PROBLEM REQUIREMENTS:
Answer these questions from the notes on Rust testing and linting below:
(a) Which command verifies doc examples?
(b) Which clippy lint do enum variants with a shared suffix trigger?
(c) What should you do if the first commit attempt fails because cargo fmt modified files?

PAGE EXCERPT:
★ ★ ★

7.2 Heterogeneous Byte-Array Test Tables

Table-driven tests with byte-array buffers of different sizes need &[(&[u8], ...)] slice type annotation. Bare arrays can't hold heterogeneous-length byte literals in a [T; N].

7.3 Doc Examples and Pattern Matching

cargo test --doc verifies doc examples. Ensure example strings don't accidentally match multiple patterns.

7.4 clap Args in Tests

Adding fields to the clap Args struct requires updating ALL manual Args { ... } constructions in unit tests (search for Args { in src/main.rs). process_file and run_analysis are called from unit tests with mocked stdin -- signature changes require updating all test call sites.

7.5 Reserved-for-Future Enum Variants

Reserved-for-future enum variants (e.g., TypeReadError::UnsupportedType) need explicit doc comments explaining intent -- otherwise every reviewer flags them as dead code.

8. Clippy & Formatting

8.1 Enum Variant Naming

Enum variants with a shared suffix (e.g., OneByte, TwoByte, FourByte) trigger clippy::enum_variant_names. Add #[allow(clippy::enum_variant_names)] when renaming would hurt readability.

8.2 unsafe_code = "forbid" is Absolute

unsafe_code = "forbid" in Cargo.toml workspace lints cannot be overridden with #[allow(unsafe_code)]. Use vetted crates (e.g., chrono for timezone) instead of libc FFI or subprocess calls.

8.3 Pre-commit Hook Reformats

Pre-commit hook runs cargo fmt. First commit attempt may fail if fmt modifies files -- just re-stage and retry.

★ ★ ★

COLLECTED MATERIAL:
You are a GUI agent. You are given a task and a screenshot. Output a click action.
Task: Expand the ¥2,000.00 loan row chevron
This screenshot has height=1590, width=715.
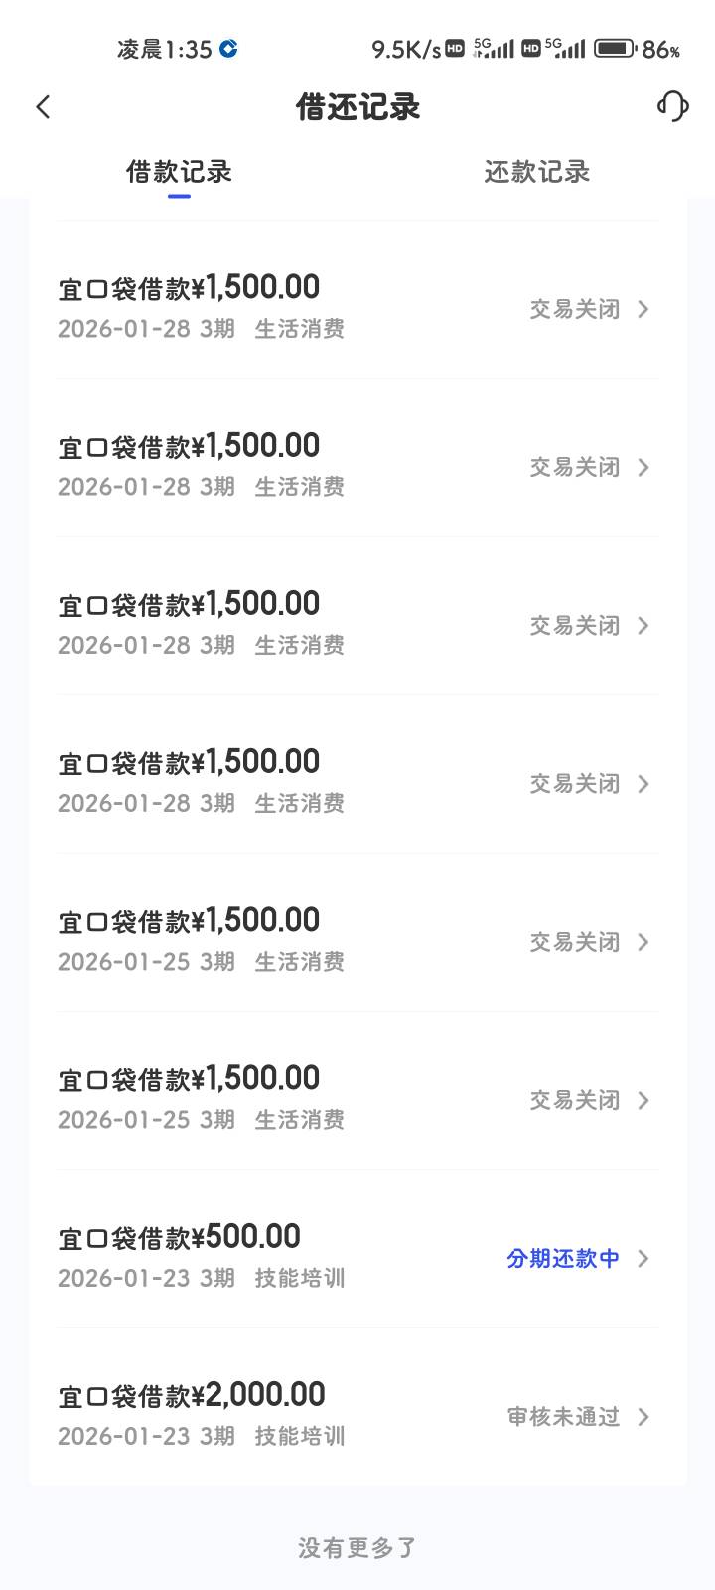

★ ★ ★

WORKED ANSWER:
(a) cargo test --doc
(b) clippy::enum_variant_names
(c) Re-stage the files and retry the commit.